In March 2020 when COVID began, students returned to the U.S. from respective study abroad locations, and what we’d hoped would be a relatively short disruption, slowly turned into a reality that would be here to stay.
Students were studying online, study abroad programs were discussed and then cancelled, and we had little knowledge of when life would return, even to a ‘new normal.’ Carefully and cautiously, plans for the IWU Barcelona Program continued moving forward. We held in person and virtual meetings with students to plan the three month experience, discussed COVID safety in Spain, culture transition, what to expect, answered parent questions, and reviewed final COVID testing procedures to occur 72 hours before departure.
Arriving in Barcelona – February 2021
Not until passing through passport control in Barcelona did we truly stop holding our breath. It was hard to believe we’d truly made it! Excited and exhausted students were shuttled to their home stays and our Barcelona SAE orientation began the next day.
Students Enjoying Our Barcelona SAE Orientation
Students spent the first 6 weeks exploring the city, finding favorite places and shopping in stores permitted to be open. Barcelona SAE arranged near weekly day trips to neighborhoods in BCN, hiking in Montjuic, and Collserola, cooking classes (divided into smaller COVID friendly groups) and Casa Mila, a magnificent apartment building designed by Antoni Gaudi. Six weeks into our stay restrictions lifted slightly and we could travel within Catalonia. Barcelona SAE took us on two day trips and one weekend trip. We’ve enjoyed museums, Flamenco dancing at the Palau de Musica, and students have planned trips independently two weekends.
Celebrating Birthdays, COVID-Style!
IWU Group Bonding at Parc Ciutadella
I meet weekly with students in small groups for lunch, and audit the Spanish and art history class with them (big bonus for me!), allowing me to more closely attend to the transition and their lives. While I’ve heard a few wistful comments about the inability to travel further within Spain and Europe, the overwhelming consensus by students is that they love this city without the throngs of tourists. Having been to Barcelona many times, I couldn’t agree more. Students found favorite spots like the bunkers, Parc Ciutadella, and the beach make the city feel even more like home. With only a few weeks remaining they’re making lists of places they’ve yet to explore and to which they want to return.
The COVID restrictions in Barcelona are stricter than in the U.S. Spain’s highly social culture would typically be evidenced by crowds of people sitting in and outside of restaurants late into the night. Currently, restaurants may serve breakfast and lunch with limited capacity, however, dinner is ‘para llevar’ only. Despite the low risk of contact transmission we bathe in sanitizer entering any establishment, store, museum, etc. Masks are a constant except when eating or in one’s home. The 10pm-6am curfew leaves streets of the world’s 17th most visited country near empty every night.
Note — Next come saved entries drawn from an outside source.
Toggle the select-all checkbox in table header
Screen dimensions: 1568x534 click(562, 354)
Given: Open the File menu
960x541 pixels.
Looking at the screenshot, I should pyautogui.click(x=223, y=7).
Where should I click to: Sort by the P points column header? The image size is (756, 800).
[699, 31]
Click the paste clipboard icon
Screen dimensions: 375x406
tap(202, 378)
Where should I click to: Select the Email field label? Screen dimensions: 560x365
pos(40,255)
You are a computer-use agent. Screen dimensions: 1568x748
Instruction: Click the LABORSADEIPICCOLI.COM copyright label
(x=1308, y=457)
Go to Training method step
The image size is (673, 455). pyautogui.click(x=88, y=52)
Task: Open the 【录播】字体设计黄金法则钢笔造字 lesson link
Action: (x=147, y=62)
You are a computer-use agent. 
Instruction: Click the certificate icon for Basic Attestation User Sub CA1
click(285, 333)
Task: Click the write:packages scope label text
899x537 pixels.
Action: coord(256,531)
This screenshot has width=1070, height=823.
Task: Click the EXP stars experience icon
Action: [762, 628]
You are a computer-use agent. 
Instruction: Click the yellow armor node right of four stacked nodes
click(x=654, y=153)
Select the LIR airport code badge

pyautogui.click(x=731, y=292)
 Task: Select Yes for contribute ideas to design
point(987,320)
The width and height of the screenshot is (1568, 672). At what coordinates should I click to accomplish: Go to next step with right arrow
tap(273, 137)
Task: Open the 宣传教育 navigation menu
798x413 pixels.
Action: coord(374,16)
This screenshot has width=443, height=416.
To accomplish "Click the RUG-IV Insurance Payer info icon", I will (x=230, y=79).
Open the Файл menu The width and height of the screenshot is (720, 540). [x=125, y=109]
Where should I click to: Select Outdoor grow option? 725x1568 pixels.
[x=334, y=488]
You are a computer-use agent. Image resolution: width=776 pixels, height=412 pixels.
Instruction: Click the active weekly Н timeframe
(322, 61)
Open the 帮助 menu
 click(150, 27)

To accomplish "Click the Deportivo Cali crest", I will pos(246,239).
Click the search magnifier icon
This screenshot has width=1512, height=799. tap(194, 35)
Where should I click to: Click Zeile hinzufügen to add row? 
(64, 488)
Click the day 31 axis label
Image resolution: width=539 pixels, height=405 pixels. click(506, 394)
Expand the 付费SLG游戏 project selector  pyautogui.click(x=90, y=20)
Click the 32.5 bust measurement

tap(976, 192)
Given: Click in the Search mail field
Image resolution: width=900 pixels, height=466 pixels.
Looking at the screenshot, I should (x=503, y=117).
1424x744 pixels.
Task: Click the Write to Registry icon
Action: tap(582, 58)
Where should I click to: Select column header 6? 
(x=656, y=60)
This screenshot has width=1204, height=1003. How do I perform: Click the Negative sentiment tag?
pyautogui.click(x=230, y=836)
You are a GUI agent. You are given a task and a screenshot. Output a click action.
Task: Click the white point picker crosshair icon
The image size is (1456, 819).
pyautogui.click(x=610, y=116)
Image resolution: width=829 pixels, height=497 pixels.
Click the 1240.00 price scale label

The Empty Streets of Barcelona
The eleven students and I have been a ‘bubble’ since leaving the U.S., thus one outbreak would quarantine the entire group, their homestays and Barcelona SAE staff. It’s been quite easy to manage within the COVID restrictions, maintaining social distance and wearing masks in classrooms, on excursions with faculty at museums and just walking around the city. Curfew and the absence of night-clubbing has significantly reduced the drinking. Despite my fears of a student COVID diagnosis, aside from one potential exposure from a student’s Tinder date, we’ve had no issues.
All of this is to say that, while COVID has changed our world and our lives significantly, study abroad is not only possible, it’s the rich experience we hope for our students to have. It is different, not less.